Wednesday, November 9, 2016

Trickle Data Load


Problem statement: The enterprise needs to load millions of rows form legacy Salesforce CRM to new Salesforce CRM. While IT team continue data migration activity other business units must be able to use system for day to day operations. For example, resolving customer issues, responding queries, marketing activity and so on. Salesforce multitenant architecture with verity of APIs (Bulk /SOAP/Rest) handle this very well with very few exceptions.  

The particular problem that I want to highlight global search. When we bulk load data it affects global search indexing. Global search work asynchronously but gives a feel of near real time. But what we have to load is billions of rows. When we load high volumes of data if make the global search unusable as the indexing is not complete. In our test it took whole week for global search to work properly.

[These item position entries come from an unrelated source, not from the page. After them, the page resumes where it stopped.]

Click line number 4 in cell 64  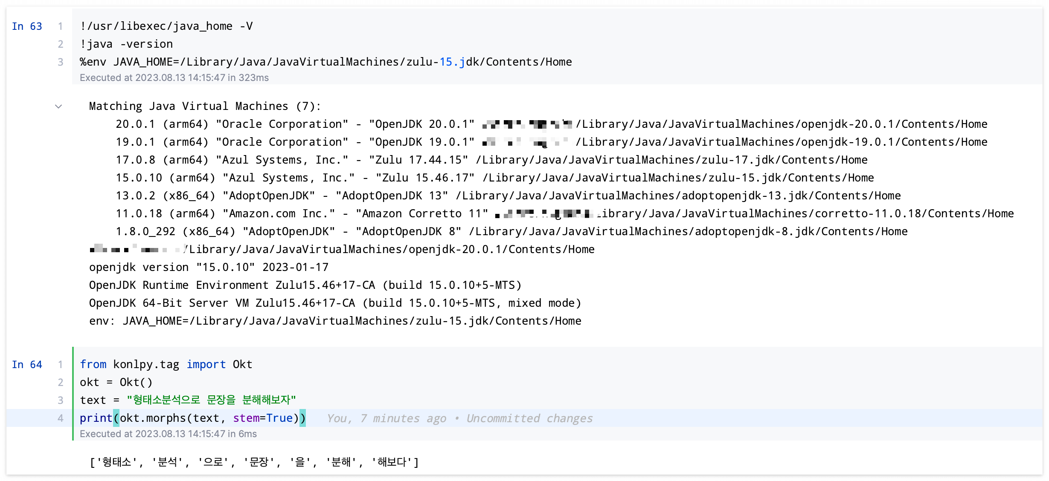[x=61, y=418]
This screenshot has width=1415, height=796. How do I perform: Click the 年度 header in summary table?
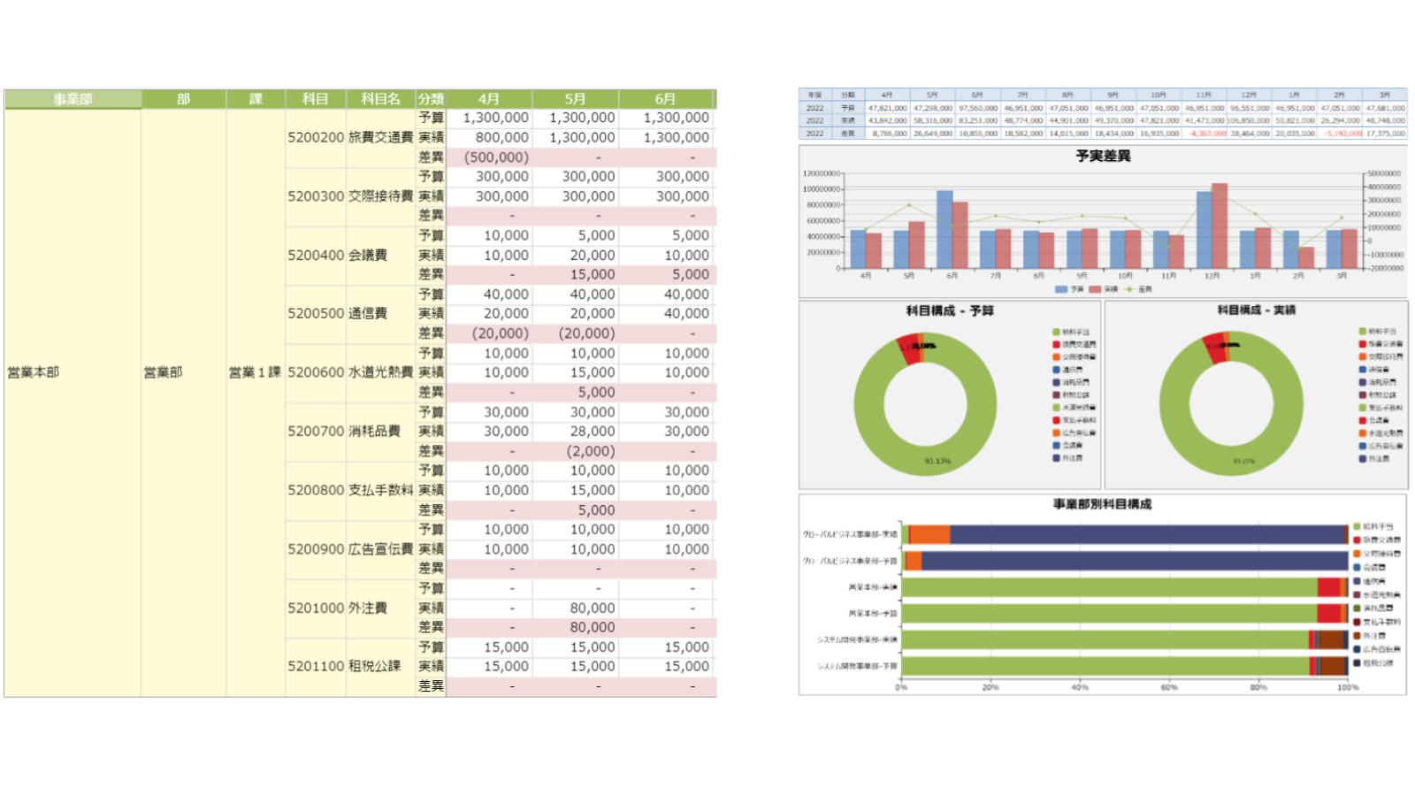pos(815,95)
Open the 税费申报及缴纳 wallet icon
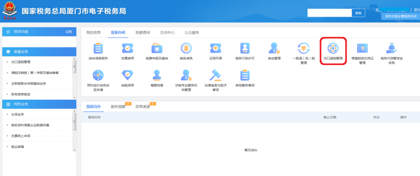Image resolution: width=420 pixels, height=176 pixels. click(x=157, y=48)
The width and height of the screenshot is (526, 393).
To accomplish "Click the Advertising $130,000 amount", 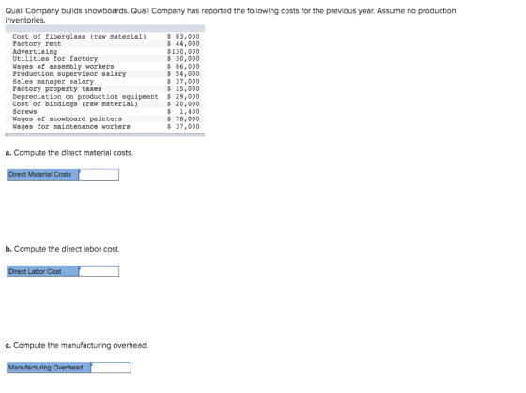I will 183,52.
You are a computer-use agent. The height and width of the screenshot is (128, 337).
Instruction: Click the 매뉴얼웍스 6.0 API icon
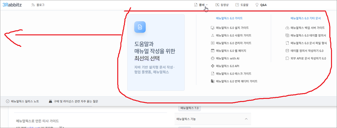pos(213,66)
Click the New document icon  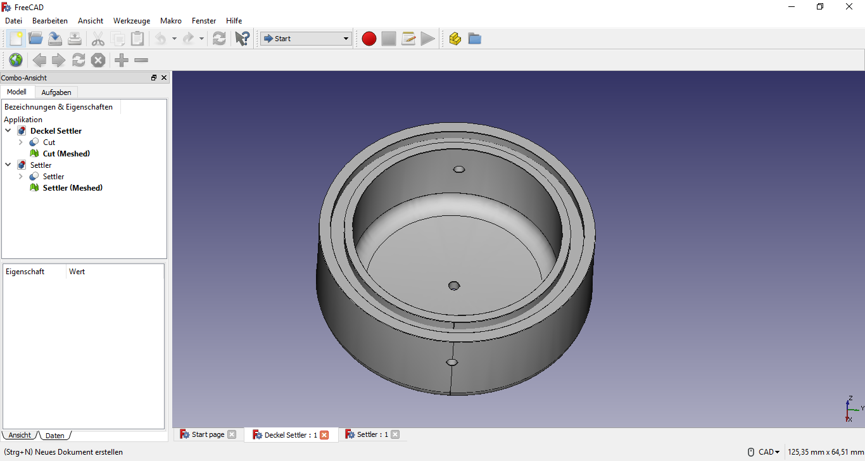(x=16, y=39)
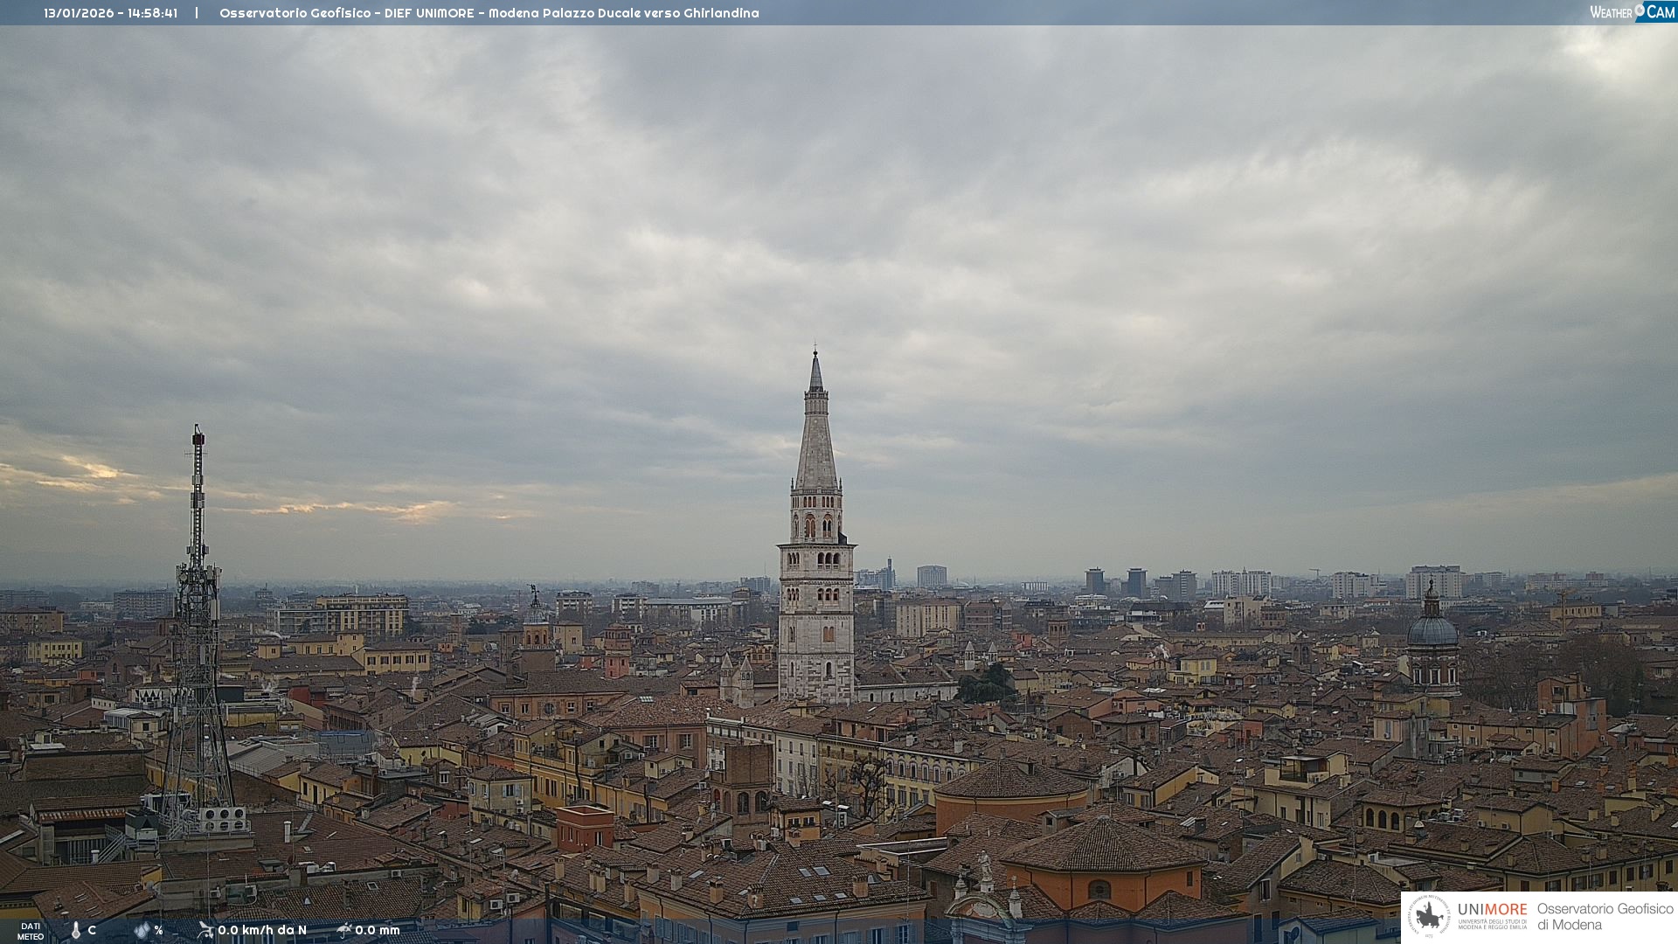Click the humidity water drops icon

click(x=142, y=931)
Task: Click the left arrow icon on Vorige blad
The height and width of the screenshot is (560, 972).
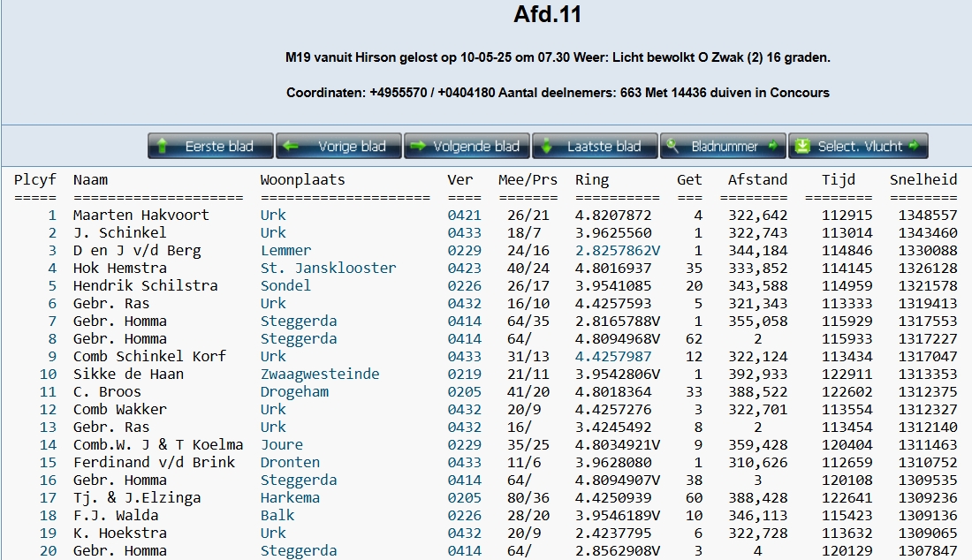Action: point(292,147)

CSR users were not very happy about it and they break various SAL due to this.


Solution:
The approach is load data as slowly as possible. If you load relatively less records (say 5k or less) the global search is available in the matter of seconds (for me, it was less than 30 seconds). So, instead of loading data in bulk we choose to load data in “Trickle Load” fashion. In a way it’s exactly opposite of bulk data loading. In Bulk data loading we upload all data and periodically keep checking the status. In Trickle load we load small chunk and wait for salesforce to finish updating global indexes. After some time, we submit again another chunk and this can go on and on till we finish.
If you think of this in a way, it’s just tread of between limits.

How to Trickle Load huge data?

1.   Split large CSV file of data into batches of 5k (php code is provided at the bottom)
2.   Trigger job of data loading at every 5 minutes to insert one batch file
3.   The easiest way for me was using data loader CLI to run from command prompt


Things to keep in mind:
·     With this approach we can load max 1,440,000 records per 24 hours (5k * (24* 12(batches per hour)))
·     As the wait time increase you will notice less problem of jamming the global search indexes. As the wait time reduced you will notice more the problem of jamming the global search indexes
·     Higher API consumption can be result with this approach.
·     We consider to wait for 5 minutes but you can choose another number as per your ability to wait after jamming problem.